[DATA UNDER STUDY — start]

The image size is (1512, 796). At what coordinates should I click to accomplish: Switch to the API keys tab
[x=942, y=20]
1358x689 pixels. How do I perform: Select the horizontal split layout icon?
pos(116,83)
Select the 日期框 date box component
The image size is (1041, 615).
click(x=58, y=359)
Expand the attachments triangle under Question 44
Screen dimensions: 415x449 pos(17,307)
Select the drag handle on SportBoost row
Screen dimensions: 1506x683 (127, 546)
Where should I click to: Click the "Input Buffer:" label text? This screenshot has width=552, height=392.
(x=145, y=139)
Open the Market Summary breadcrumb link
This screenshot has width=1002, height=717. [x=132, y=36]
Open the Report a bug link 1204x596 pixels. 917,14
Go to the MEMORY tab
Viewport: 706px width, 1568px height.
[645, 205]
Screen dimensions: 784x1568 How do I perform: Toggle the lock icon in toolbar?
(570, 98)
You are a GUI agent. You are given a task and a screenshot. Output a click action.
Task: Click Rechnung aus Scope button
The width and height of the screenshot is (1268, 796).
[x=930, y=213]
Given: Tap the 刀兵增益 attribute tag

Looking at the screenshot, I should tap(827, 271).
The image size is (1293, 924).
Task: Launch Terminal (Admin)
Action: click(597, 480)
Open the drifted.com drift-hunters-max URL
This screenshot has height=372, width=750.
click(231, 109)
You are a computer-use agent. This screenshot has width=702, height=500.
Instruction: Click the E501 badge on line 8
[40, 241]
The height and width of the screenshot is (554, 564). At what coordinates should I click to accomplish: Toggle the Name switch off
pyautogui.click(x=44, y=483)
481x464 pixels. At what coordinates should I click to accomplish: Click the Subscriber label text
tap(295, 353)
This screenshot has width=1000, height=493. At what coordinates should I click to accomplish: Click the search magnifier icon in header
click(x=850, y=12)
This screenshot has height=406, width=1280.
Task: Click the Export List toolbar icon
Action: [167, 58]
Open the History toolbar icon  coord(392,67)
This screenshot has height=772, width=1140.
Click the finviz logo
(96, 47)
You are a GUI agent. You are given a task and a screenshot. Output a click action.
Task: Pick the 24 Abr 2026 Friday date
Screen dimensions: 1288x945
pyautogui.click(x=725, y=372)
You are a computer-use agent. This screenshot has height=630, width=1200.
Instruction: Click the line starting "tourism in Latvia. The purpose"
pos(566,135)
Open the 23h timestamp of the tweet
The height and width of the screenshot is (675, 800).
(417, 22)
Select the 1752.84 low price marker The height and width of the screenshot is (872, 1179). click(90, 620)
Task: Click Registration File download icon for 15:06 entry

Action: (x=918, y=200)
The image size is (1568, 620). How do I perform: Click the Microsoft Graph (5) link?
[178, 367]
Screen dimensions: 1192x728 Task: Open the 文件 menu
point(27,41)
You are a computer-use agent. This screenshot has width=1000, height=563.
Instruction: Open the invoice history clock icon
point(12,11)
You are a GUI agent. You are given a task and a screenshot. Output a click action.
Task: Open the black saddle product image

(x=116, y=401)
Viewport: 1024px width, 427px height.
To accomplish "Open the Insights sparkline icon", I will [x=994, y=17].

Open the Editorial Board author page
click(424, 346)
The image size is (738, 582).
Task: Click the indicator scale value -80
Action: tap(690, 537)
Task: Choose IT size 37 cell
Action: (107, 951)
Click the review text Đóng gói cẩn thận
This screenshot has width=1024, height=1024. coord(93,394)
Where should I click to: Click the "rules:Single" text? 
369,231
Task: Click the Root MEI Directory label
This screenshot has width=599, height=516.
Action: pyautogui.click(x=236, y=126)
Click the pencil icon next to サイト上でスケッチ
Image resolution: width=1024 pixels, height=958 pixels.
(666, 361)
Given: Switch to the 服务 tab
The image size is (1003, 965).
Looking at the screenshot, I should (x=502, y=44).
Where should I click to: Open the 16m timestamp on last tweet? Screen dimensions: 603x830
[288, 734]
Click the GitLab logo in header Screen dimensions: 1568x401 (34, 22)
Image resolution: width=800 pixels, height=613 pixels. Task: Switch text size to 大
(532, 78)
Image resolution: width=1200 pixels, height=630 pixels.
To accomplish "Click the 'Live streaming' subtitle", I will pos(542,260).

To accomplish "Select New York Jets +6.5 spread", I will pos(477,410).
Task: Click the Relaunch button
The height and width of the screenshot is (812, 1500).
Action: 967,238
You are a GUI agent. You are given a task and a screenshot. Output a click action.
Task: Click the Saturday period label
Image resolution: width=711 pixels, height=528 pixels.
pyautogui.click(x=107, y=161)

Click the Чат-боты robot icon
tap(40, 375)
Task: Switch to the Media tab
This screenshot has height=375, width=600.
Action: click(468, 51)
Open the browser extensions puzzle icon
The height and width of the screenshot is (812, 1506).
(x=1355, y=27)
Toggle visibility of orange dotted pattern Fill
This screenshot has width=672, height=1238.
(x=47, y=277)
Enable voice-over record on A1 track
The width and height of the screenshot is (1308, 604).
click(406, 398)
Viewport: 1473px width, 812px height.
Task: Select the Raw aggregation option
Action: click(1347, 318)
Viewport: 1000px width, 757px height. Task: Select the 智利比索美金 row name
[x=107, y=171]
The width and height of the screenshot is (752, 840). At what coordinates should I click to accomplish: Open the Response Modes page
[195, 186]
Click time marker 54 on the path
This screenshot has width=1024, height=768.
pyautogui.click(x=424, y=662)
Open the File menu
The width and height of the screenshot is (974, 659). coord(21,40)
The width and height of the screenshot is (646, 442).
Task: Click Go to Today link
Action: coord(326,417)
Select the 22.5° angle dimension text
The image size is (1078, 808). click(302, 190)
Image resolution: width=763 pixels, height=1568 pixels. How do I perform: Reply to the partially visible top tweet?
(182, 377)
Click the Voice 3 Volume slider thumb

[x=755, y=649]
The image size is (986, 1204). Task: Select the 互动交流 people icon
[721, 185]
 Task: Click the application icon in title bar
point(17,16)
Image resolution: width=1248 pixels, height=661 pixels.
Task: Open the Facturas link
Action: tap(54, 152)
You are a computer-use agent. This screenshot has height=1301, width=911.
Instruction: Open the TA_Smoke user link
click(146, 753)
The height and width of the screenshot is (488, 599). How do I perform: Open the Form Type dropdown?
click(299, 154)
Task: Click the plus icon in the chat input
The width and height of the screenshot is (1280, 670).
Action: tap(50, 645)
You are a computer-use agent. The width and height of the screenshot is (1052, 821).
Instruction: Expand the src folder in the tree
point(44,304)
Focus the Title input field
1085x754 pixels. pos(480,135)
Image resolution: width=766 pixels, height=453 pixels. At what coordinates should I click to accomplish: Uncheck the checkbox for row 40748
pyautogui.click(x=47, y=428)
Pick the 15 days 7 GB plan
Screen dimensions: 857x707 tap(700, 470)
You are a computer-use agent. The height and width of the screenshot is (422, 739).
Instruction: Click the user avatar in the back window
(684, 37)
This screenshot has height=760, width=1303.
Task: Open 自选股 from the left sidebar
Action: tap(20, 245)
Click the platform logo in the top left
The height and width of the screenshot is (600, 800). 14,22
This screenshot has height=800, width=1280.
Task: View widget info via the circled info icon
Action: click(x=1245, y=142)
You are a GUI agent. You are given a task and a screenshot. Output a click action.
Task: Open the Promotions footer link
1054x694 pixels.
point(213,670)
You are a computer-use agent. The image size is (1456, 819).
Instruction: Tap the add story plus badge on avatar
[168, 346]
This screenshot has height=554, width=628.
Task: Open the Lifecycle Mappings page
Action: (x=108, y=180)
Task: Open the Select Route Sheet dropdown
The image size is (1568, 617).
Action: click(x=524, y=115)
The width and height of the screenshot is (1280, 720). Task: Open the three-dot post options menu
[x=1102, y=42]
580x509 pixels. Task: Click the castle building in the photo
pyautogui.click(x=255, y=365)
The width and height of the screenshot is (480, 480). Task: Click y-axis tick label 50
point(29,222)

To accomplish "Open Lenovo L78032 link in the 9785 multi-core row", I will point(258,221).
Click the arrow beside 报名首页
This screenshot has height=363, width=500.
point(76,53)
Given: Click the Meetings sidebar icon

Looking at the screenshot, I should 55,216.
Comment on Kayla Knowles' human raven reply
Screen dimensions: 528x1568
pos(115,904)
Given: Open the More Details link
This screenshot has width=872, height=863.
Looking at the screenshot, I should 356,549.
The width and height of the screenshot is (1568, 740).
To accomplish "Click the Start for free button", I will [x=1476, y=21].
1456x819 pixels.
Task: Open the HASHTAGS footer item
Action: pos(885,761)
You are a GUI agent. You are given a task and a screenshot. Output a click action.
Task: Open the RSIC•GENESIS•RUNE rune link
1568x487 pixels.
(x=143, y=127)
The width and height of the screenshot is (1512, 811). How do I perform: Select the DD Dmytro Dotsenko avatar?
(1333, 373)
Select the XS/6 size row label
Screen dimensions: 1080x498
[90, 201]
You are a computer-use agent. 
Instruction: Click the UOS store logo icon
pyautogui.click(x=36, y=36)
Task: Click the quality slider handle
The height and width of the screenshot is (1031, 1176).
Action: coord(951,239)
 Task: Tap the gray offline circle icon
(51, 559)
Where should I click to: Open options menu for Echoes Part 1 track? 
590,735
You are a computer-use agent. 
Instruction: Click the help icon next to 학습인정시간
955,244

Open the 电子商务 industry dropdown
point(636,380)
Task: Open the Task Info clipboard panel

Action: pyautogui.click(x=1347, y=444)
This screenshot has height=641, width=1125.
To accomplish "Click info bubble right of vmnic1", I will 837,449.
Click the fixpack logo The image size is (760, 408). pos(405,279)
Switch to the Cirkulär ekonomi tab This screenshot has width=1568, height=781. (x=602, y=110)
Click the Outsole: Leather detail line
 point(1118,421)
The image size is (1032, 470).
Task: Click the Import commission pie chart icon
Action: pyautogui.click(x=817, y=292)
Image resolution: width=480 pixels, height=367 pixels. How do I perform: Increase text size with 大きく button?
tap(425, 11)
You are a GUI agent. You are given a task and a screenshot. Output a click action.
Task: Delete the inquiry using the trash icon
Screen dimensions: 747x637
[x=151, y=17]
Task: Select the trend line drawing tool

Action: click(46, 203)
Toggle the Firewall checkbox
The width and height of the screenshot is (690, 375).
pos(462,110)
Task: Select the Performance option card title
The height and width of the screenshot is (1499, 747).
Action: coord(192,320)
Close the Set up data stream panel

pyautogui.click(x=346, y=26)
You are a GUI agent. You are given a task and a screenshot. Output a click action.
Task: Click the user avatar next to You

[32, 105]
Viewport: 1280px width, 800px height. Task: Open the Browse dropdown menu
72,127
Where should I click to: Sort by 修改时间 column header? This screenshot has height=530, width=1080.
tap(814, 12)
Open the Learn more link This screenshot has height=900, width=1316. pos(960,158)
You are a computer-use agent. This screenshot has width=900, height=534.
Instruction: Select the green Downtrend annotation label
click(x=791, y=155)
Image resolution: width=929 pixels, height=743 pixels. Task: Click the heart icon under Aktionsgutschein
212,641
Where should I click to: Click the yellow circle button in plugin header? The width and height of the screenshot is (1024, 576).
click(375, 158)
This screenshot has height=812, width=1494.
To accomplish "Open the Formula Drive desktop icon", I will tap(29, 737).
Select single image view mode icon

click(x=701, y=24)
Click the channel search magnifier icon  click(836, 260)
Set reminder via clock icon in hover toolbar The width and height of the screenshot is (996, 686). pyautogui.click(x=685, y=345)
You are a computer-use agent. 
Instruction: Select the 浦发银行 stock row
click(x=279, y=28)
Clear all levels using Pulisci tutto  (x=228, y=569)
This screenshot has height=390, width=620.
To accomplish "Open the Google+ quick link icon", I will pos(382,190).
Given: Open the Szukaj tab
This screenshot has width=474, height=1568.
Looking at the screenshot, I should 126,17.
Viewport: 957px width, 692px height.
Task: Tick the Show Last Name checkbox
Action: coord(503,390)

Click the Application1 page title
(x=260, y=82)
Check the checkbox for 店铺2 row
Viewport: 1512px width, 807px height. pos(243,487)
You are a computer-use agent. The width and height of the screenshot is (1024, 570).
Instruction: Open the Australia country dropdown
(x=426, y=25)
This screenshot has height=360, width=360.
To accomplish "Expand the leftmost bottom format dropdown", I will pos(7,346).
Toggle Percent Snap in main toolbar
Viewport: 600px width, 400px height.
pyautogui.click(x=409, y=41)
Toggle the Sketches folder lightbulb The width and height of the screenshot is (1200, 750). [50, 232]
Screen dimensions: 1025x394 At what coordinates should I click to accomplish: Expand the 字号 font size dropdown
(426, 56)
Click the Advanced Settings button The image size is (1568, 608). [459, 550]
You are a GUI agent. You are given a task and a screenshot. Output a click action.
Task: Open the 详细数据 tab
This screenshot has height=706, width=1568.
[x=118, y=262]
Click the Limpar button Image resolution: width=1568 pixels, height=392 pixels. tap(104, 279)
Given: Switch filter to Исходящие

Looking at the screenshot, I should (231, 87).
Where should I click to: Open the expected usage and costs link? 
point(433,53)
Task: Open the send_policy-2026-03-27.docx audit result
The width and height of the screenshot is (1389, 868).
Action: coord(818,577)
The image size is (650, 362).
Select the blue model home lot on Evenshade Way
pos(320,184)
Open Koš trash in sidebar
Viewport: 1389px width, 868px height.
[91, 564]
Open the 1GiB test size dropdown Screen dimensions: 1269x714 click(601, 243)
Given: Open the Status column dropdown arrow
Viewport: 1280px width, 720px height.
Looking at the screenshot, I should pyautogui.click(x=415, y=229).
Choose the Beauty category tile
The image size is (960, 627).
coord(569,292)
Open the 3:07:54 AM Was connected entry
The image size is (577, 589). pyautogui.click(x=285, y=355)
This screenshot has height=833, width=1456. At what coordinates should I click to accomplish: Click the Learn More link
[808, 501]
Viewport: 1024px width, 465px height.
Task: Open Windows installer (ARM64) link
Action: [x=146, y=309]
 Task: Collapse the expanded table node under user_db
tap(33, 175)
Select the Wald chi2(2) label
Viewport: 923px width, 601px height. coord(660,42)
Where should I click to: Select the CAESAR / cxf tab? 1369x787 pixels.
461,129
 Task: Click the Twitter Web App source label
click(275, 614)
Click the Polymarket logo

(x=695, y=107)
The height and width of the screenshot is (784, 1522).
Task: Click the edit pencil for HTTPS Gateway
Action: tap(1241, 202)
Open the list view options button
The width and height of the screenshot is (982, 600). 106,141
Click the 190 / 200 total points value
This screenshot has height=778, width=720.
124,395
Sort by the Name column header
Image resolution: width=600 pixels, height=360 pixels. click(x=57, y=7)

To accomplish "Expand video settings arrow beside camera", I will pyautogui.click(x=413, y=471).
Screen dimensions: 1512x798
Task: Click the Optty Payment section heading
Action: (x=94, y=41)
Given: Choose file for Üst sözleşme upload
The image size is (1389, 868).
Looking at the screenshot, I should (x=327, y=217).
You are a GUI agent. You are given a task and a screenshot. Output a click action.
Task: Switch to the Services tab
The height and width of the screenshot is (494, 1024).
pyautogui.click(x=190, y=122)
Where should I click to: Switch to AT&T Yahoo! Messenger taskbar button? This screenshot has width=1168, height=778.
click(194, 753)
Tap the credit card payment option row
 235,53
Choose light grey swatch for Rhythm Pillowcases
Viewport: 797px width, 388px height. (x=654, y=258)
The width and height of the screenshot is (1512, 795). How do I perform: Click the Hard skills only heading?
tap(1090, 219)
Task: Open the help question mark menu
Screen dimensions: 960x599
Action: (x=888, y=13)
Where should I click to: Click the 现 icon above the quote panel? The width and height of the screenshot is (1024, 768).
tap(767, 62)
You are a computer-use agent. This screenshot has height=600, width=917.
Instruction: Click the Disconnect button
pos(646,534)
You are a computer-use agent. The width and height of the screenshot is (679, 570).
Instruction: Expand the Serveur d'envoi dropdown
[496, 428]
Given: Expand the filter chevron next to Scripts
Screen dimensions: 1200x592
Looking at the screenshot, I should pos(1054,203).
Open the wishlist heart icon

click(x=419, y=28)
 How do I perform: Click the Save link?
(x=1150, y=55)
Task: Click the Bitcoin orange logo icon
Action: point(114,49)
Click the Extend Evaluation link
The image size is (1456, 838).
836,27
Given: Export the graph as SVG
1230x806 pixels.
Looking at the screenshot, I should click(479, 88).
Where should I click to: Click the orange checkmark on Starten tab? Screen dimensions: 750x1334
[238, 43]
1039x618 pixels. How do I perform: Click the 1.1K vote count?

[DATA UNDER STUDY — finish]

PROBLEM:
Retype the entries above exactly, but only from the line containing "Image resolution: width=800" through the line containing "Task: Switch to the Media tab", both included.

TASK SOLUTION:
Image resolution: width=800 pixels, height=613 pixels. Task: Switch text size to 大
(532, 78)
Image resolution: width=1200 pixels, height=630 pixels.
To accomplish "Click the 'Live streaming' subtitle", I will pos(542,260).

To accomplish "Select New York Jets +6.5 spread", I will pos(477,410).
Task: Click the Relaunch button
The height and width of the screenshot is (812, 1500).
Action: 967,238
You are a GUI agent. You are given a task and a screenshot. Output a click action.
Task: Click the Saturday period label
Image resolution: width=711 pixels, height=528 pixels.
pyautogui.click(x=107, y=161)

Click the Чат-боты robot icon
tap(40, 375)
Task: Switch to the Media tab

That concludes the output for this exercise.